Aims: There has been a paradigm shift proposing that comorbidities are a major contributor towards the heart failure with preserved ejection fraction (HFpEF) syndrome. Furthermore, HFpEF patients have abnormal macrovascular and microvascular function, which may significantly contribute towards altered ventricular-vascular coupling in these patients. The IDENTIFY-HF study will investigate whether gradually increased arterial stiffness (in addition to ageing) as a result of increasing common comorbidities, such as hypertension and diabetes, is associated with HFpEF.

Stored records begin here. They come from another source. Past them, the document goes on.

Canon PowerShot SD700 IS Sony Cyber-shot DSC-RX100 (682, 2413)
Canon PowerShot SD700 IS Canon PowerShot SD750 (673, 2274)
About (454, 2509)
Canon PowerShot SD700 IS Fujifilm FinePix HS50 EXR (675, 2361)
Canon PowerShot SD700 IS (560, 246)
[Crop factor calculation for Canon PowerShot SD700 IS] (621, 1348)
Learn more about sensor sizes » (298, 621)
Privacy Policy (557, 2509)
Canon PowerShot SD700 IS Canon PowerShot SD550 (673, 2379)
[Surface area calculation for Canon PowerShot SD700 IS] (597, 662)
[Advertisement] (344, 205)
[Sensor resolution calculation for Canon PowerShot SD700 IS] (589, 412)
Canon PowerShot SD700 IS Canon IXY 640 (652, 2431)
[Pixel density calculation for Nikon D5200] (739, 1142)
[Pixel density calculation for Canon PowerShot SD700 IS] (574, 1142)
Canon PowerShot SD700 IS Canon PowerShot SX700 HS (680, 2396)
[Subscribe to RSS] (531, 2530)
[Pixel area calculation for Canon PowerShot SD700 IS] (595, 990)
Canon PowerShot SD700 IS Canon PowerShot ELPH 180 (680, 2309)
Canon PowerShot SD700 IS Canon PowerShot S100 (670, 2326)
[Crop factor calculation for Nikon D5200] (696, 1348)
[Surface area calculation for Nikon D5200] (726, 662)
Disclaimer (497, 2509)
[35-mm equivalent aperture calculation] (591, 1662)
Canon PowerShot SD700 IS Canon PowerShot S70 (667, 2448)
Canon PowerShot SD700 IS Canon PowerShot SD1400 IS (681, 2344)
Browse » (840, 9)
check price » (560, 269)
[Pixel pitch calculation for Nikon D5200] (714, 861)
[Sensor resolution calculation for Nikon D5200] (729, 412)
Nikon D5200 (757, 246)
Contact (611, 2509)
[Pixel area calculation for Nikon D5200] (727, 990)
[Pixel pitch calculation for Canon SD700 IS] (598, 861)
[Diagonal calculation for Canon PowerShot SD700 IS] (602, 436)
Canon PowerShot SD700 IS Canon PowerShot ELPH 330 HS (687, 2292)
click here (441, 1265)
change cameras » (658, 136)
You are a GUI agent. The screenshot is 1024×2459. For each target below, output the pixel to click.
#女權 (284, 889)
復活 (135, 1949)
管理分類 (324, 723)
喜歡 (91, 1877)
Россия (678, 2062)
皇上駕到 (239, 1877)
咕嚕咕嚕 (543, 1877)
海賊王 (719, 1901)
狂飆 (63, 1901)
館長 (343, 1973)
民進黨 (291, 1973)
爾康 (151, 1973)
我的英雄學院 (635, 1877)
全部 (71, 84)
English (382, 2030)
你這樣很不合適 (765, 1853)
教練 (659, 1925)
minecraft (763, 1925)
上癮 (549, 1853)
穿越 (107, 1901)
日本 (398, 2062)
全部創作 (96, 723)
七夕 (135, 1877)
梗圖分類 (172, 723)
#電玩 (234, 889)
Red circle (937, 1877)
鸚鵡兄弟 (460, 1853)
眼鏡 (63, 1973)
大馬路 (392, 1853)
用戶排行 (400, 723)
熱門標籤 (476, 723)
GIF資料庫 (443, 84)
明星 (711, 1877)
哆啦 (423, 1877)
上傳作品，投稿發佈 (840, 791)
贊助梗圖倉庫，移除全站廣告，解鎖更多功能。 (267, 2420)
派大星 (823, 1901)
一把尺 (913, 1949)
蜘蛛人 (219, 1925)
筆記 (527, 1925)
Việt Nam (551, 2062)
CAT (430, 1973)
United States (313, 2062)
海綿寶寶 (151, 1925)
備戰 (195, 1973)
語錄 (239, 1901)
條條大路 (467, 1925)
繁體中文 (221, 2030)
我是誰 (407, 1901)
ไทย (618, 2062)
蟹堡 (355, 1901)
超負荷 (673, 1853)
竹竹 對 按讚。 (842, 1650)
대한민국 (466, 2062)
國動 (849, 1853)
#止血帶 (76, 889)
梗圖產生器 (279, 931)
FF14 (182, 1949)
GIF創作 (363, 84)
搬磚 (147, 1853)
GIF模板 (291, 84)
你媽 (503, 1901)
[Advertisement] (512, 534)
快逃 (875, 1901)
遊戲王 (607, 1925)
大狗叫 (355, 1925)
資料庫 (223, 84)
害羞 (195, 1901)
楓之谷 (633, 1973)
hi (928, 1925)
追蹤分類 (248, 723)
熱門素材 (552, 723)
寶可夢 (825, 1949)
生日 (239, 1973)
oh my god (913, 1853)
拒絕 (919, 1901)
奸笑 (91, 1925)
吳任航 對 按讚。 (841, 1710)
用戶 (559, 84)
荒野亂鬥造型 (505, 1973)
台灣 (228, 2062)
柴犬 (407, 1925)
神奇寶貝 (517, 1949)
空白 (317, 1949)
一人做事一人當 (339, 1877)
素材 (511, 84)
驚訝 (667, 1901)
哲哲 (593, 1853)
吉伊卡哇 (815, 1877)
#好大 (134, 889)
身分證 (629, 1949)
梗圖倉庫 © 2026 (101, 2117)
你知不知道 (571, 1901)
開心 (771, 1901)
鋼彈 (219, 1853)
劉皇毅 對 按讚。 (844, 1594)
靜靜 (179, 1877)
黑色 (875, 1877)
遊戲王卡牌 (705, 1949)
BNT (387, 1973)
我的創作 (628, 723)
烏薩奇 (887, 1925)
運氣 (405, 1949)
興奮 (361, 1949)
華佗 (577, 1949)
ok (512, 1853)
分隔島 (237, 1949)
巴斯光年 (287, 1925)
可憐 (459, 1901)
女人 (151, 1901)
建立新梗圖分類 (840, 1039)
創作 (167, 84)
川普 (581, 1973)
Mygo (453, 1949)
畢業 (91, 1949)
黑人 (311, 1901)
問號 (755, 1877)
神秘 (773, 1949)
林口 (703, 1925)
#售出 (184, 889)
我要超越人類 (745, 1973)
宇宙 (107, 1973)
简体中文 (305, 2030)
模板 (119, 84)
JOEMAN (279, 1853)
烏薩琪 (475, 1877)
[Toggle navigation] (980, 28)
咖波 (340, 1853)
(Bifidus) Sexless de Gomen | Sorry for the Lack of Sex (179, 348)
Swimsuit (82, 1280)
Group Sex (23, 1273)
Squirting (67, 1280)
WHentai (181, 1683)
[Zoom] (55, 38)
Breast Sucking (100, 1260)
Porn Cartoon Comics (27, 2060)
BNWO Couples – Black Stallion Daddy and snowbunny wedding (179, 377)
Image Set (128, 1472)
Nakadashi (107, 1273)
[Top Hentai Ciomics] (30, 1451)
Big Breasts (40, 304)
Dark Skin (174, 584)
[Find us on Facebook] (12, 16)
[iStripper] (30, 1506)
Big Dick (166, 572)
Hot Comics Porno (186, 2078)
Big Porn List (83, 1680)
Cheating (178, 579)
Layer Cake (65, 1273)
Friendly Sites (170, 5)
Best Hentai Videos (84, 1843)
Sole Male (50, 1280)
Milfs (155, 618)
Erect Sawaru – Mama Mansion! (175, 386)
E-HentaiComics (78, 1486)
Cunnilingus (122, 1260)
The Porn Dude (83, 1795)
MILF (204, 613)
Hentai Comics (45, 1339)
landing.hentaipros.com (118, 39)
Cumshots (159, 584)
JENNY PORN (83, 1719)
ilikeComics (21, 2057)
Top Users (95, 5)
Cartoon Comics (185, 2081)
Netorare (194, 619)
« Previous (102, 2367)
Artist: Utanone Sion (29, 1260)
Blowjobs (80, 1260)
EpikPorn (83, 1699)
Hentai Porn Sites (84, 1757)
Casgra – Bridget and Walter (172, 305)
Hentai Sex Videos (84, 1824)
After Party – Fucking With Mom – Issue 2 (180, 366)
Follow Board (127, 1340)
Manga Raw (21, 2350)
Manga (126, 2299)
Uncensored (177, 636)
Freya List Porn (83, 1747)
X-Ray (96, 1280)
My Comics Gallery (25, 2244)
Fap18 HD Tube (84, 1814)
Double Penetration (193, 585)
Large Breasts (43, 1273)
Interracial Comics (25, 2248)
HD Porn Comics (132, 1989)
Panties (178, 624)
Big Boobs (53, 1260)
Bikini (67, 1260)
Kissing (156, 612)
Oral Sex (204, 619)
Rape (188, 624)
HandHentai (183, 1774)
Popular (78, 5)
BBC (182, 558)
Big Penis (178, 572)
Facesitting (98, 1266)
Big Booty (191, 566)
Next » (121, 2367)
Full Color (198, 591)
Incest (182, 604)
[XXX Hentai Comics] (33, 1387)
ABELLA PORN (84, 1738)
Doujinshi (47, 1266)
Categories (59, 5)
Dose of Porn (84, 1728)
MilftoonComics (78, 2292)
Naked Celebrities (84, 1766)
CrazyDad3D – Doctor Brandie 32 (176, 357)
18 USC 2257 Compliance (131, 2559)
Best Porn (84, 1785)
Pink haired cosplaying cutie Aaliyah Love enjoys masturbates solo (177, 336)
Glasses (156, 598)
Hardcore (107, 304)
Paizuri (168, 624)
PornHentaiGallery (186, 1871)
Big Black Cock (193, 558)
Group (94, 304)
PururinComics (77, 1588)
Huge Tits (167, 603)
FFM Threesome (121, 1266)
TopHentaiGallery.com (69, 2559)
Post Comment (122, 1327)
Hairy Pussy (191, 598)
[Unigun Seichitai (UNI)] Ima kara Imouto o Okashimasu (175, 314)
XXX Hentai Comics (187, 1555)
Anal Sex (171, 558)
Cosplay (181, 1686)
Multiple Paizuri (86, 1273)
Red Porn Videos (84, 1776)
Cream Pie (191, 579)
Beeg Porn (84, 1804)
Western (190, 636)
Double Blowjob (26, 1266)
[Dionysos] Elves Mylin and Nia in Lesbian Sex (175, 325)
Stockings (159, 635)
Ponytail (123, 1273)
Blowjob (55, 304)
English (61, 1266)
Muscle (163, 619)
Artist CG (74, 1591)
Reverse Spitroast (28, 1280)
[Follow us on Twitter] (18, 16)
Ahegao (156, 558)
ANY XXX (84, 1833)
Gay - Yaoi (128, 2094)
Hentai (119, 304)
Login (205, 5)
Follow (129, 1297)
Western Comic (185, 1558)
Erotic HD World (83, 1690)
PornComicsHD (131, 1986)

Methods and analysis: In our observational study, arterial compliance and microvascular function will be assessed in five groups (Groups A to E) of age, sex and body mass index matched subjects (age ≥70 years in all groups):Group A; normal healthy volunteers without major comorbidities such as hypertension and diabetes mellitus (control). Group B; patients with hypertension without diabetes mellitus or heart failure (HF). Group C; patients with hypertension and diabetes mellitus without HF. Group D; patients with HFpEF. Group E; patients with heart failure and reduced ejection fraction (parallel group). Vascular function and arterial compliance will be assessed using pulse wave velocity, as the primary outcome measure. Further outcome measures include cutaneous laser Doppler flowmetry as a measure of endothelial function, transthoracic echocardiography and exercise tolerance measures. Biomarkers include NT-proBNP, high-sensitivity troponin T, as well as serum galectin-3 as a marker of fibrosis.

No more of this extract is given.